Points clés :
- Les États-Unis ont récemment adopté un projet de loi interdisant à la Réserve fédérale de développer une monnaie numérique de banque centrale ou CBDC.
- Si le projet de loi devient loi, l'interdiction restera en vigueur jusqu'en 2031.
- Cependant, la loi rencontre actuellement une résistance à la Chambre et un manque d'enthousiasme rapporté de la part du président.
Le Sénat des États-Unis a récemment adopté un projet de loi global sur le logement. Cette législation inclut, de manière surprenante, une interdiction explicite de la Réserve fédérale. Elle n'autorise pas la banque centrale à développer la monnaie numérique de banque centrale (CBDC).
Les CBDC sont des cryptomonnaies émises par les gouvernements qui fonctionnent comme des équivalents de liquidités. Cette mesure a été intégrée dans le paquet logement plus vaste par les législateurs afin qu'elle soit bipartite.
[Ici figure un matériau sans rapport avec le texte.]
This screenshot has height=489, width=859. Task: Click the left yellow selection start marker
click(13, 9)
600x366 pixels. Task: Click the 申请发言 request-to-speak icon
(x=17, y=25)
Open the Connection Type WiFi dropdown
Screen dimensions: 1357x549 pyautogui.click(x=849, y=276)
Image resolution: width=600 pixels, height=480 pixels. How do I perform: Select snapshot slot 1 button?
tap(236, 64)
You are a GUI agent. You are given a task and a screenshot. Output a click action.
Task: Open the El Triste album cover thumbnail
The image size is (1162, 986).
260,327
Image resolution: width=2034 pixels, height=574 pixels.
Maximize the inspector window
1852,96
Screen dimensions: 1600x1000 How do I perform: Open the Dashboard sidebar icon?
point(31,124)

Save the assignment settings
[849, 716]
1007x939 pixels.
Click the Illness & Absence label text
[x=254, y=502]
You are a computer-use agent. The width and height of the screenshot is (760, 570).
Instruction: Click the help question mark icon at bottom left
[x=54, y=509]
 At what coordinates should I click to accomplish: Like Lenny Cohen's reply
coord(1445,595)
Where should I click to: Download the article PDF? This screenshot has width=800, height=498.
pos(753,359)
Ce geste témoigne d'un changement de politique envers les actifs numériques.
Cadre législatif pour l'interdiction du CBDC américain
Le projet de loi traite des pouvoirs de la Réserve fédérale concernant l'argent numérique. Il interdit tout programme pilote pour une CBDC, sauf si expressément approuvé par le Congrès. L'interdiction de la monnaie numérique de banque centrale américaine, ou des monnaies numériques de banque centrale, resterait en vigueur jusqu'en 2031.
Il a été intégré à la loi 21st Century ROAD to Housing, un projet de loi global sur le logement non lié aux cryptomonnaies. Ce projet de loi a été adopté au Sénat par 89 voix contre 10 jeudi, une majorité rare et écrasante.
La proposition interdit expressément à la Réserve fédérale de proposer des services aux particuliers. Elle décourage la création d'une CBDC de détail directement accessible à la population. Ce obstacle juridique vise à protéger le système bancaire actuel en deux niveaux.
Cela a été perçu par de nombreux experts comme un triomphe du processus de décentralisation. Il oblige le gouvernement à s'appuyer sur l'innovation du secteur privé dans les stablecoins. De plus, la SEC et la CFTC américaines ont signé un protocole d'accord pour harmoniser la supervision et mettre fin aux conflits de juridiction de longue date sur les marchés américains.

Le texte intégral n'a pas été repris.